Okunacak metin >>

11.Yargı Paketi: Söylentiler, Taslak Maddeler ve Avukat Yorumu
Hepimizin merakla beklediği “11.Yargı Paketi”, henüz Meclis’te görüşülmemiş durumda. Bu yazıda, basına yansıyan maddeler üzerinden ilerleyeceğiz; kesin hüküm vermekten kaçınıyorum, çünkü nihai metin farklılaşabilir. Ancak bir hukukçu olarak, bu düzenlemelerin potansiyel etkilerini, risklerini ve fırsatlarını da değerlendireceğim.
HUKUK GÜNCEL
Av. Gülşah DEMİRTAŞ
9/29/20253 min oku
1 Ekim 2025’te TBMM açılıyor ve uzun zamandır konuşulan 11. Yargı Paketi gündeme gelmesi bekleniyor. Ancak paket henüz yasalaşmadı; elimizde sadece taslak iddialar ve bakanlık açıklamaları var. Bu yazıda, kamuoyuna yansıyan düzenlemeleri ve bir avukat gözüyle değerlendirmelerimi paylaşacağım.
Özellikle de toplumda sıkça konuşulan genel af beklentisi konusunda yanlış anlaşılmaları düzeltmek istiyorum. Çünkü bu pakette genel af düzenlemesi yok gibi görünüyor.
Paketin en dikkat çeken noktalarından biri, ortaklığın giderilmesi davalarında taşınmazların artık hissedarlar arasında rayiç bedel üzerinden satılması. Bu değişiklik, ortaklar arasında uyuşmazlıkların çözümünü hızlandırmayı amaçlıyor. Ancak rayiç bedelin tespiti her zaman tartışmalı bir konudur; bu nedenle uygulamada yine bilirkişi raporları ve değerleme uyuşmazlıkları gündeme gelebilir.

Mevcut veriler >>
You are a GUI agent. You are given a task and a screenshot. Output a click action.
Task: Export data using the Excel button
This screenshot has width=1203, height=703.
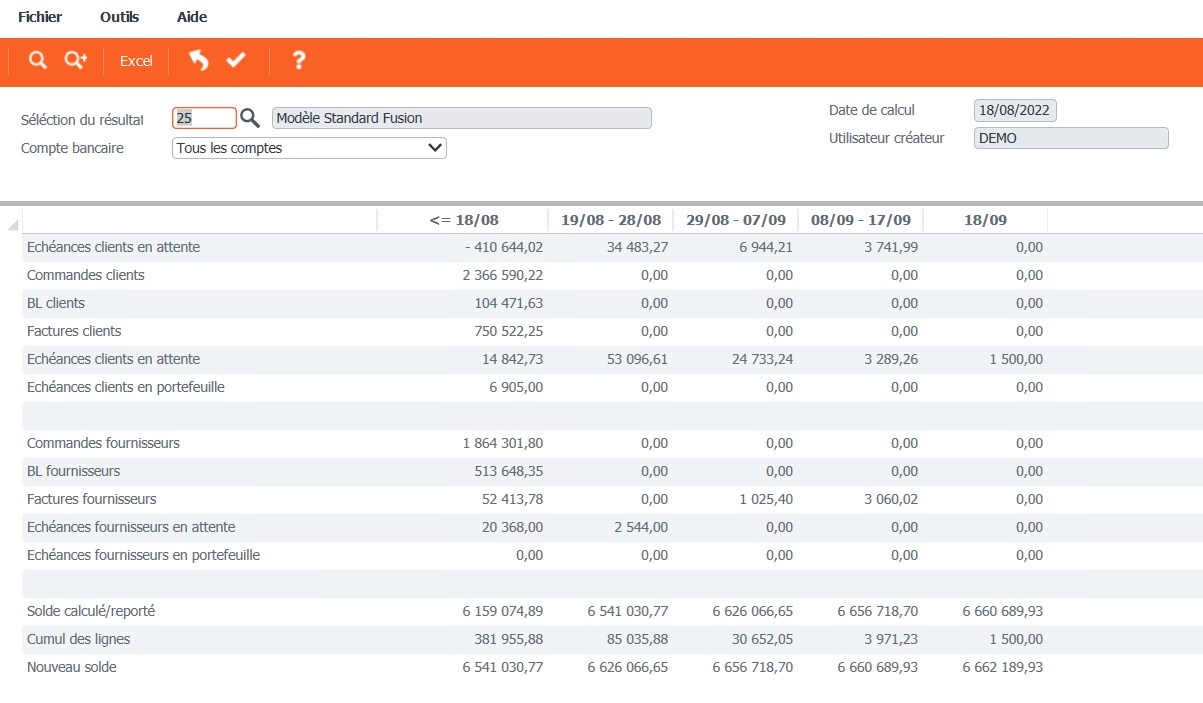coord(136,61)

Görev >> Yargı paketiyle ilgili yazıya göre ortaklığın giderilmesi davalarındaki değişiklik neyi amaçlıyor? Verilerin bu çalışmada hiçbir rolü yoktur.

Yanıt >> Ortaklar arasındaki uyuşmazlıkların çözümünü hızlandırmayı amaçlıyor.